A Russian shot at me from a helicopter — Stepan Boiarchuk, Zahaltsi village
Our soldiers were here, and they said: “ Those who can — leave.” As soon as my people got ready, they just left, and it began. The Russians came in, and the shooting started. It was flying, and I don’t know where it came from. Here, such a projectile flew; this was the thickness of the iron! How it skidded in that direction! A house was standing, a shell went there, and the blast wave hit us... We had an iron gate here, so shards flew through the windows. There was debris in the house: it broke through the walls and the kitchen all the way to the bathroom. Half the home was demolished. The roof was blown off. We had to borrow a lot of money for restoration.
The garage fell apart. We had two summer kitchens.
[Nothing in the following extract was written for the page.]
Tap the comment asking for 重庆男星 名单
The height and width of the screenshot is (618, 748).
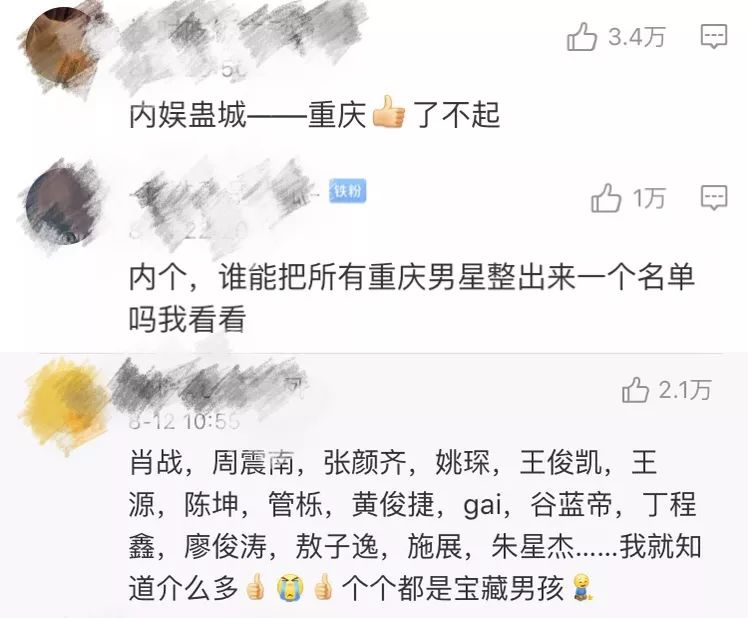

There were freezers, dishes, and a closet here. They were two-story, with a staircase to the second floor. All that was left was the stepladder. But this tile in the yard is broken because they shot at me from a helicopter. I just left the porch, and a Russian flew from there and shot at me. I quickly ran into the house. I thought I’d jump out of the window if anything happened. He, however, flew on. Such a bastard!
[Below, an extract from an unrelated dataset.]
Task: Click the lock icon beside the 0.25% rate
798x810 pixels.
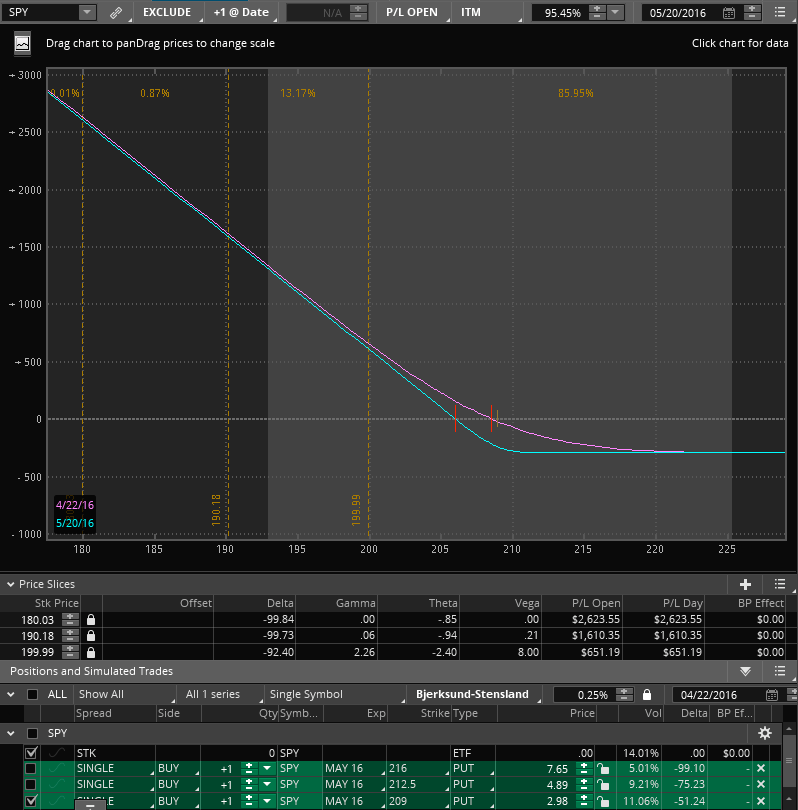Action: (x=647, y=694)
You know, they flew like this: one, two would pass by, then the planes would fly. They would fly over three times a day, shoot, and that’s it. You see, the windows were on fire. We have already installed new ones. There were two cars parked there. “Gazelle” and “Niva” burned completely. Well, everything here in the closets burned. All! We had just started renovating, taking everything out of the house, and everything burned to the ground: freezers, TVs, everything.
Morning and evening, they ironed us. And so, it seems, for a whole week — forty-two shells in my yard and garden. A neighbor came, and we dug some more from her garden. It flew from Druzhnia, it flew from Borodianka, you couldn’t tell where it was coming from. You see, the tile is broken. I went out, and everything was ruined! Here, we had a second floor, the balcony tilted and hung over the kitchen.
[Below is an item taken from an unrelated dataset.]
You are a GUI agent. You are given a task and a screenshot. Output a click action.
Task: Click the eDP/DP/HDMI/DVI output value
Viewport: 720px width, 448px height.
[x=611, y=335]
I have dogs and cats. They all would go to the cellar when something flew, and I followed them. When I got out, everything was already on fire. They launched phosphorus shells. The garage collapsed. The dog, Alma, was tied up [in the doghouse]. Everything was on fire, and I covered my face but couldn’t pull up the booth. I unfastened the dog, but it was burned. There was no fur. She ran away, poor thing; I thought she would perish, but now everything is fine, only the fur is not growing.
There, five houses away, Hryhorii lived. He was killed. He was wearing clothes — a sweatshirt that looked like a military one. The Russians took him to the center and tortured him. They stuck needles under his nails, extinguished cigarette butts on him, ripped open his stomach and then finished him off. Then the children looked for him and found him in the center, the garage. They [Russians] took him away because of that sweatshirt, and he may have told them something provoking, so they tortured him.
There, further away, two women lived. They closed the gate and ran. They were also shot. The Russians aimed at their heads and hit so hard that the heads shattered. The guys from the center said that [the Russians] put their feet in boiled water and interrogated them.
We suffered greatly. I wish Russians would feel it all for themselves! Let them experience it themselves and with their children! What they did to us.